Should the Susky River be Declared Impaired?

It's not that clear to me; it hasn't worked out all the well for the Anacostia, Patapsco and Elizabeth, the three most highly impaired rivers entering Chesapeake Bay.

Impairment status will enable fix for ailing Susquehanna
...Doing so would trigger actions mandated by the federal Clean Water Act to identify and fix problems with the river's water quality over a period of many years. But the state Department of Environmental Protection isn't having it.

The smallmouth bass is an introduced species that's especially sensitive to changes in water conditions, and one that contributes to a $600 million fishing and tourism industry that employs thousands in the region.

They're kind of messed up, it seems. Some display both male and female sex characteristics. Some show lesions and other damage. That's when you can catch one; they're also reportedly more scarce overall.

After about two years of inaction, bay foundation and fish commission officials finally went over DEP's head, formally asking the federal Environmental Protection Agency to add the Susquehanna from Sunbury to the Maryland state line to its list of impaired waterways.

This would give officials a set amount of time - from eight to 13 years - to identify and establish limits on the pollutants or other conditions that created the impartment.

We understand the reluctance to do so. It would disrupt a major recreational industry for many years.

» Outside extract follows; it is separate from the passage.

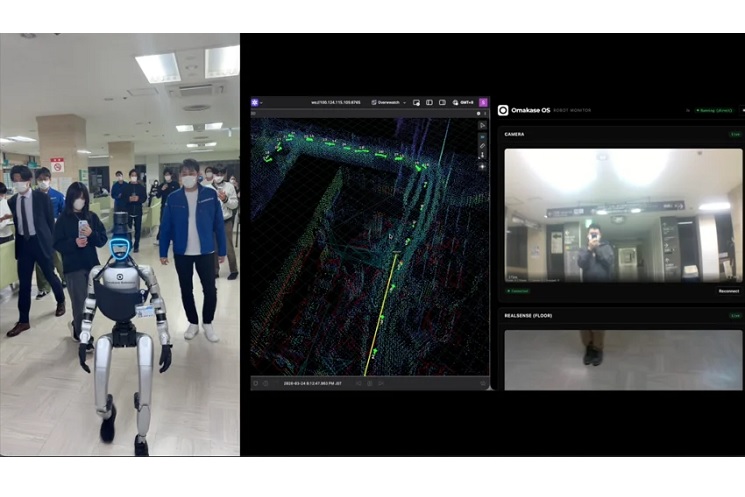Click the Omakase OS logo icon
This screenshot has height=497, width=745.
tap(503, 110)
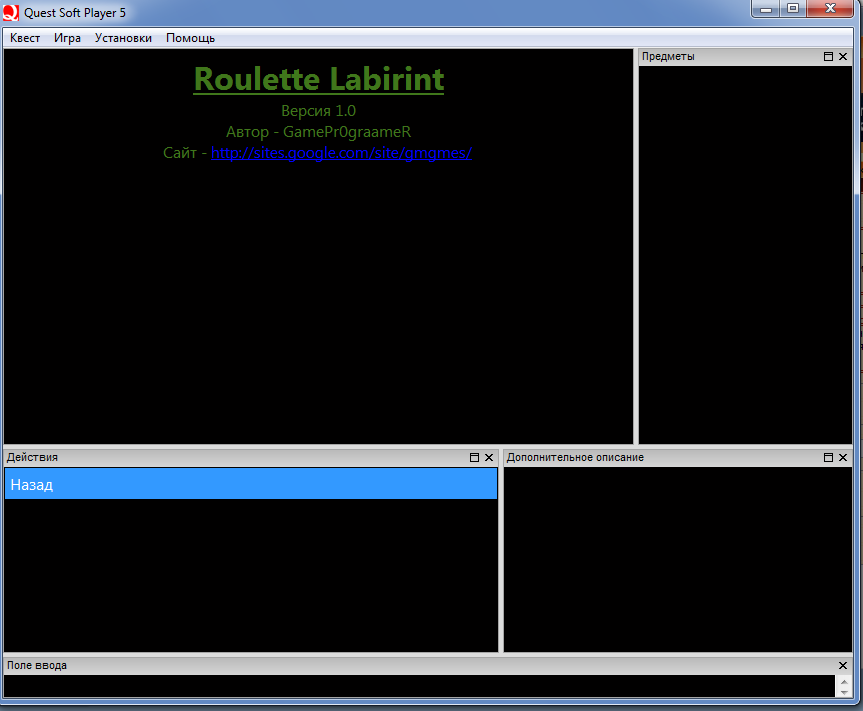Close the Дополнительное описание panel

But the question must be asked: Is it better to suppress an industry temporarily so that it can return on a sustainable basis, or just let whatever's wrong persist until the industry collapses forever?
I don't see why it would necessarily affect the industry at all; fishing could go on while the research is carried out to find out what factors are causing the problems; catch and release fishing would not hurt the fishery as much as catch and take.

However, it's optimistic to imagine that the problem could be identified and cured in a finite time.  It's likely a mixture of several different causes.  We've seen similar problems elsewhere in the Bay.  We have similar intersex problems with Large-mouth Bass in the Potomac, and lesions in catfish and Striped Bass in a wide variety of places.  These problems have been remarkably difficult to diagnose and correct.

I think a better policy would be to start at the top, and cure the major pollution problems with the river, nutrients from sewer and agriculture first, and watch for improvement before moving on to the second line, toxic substances from sewage and industries.

But just out of curiosity, what will happen when it turns out to be the hormones in birth control pills which are causing the intersex problem?  Will the EPA ban birth control and Plan B?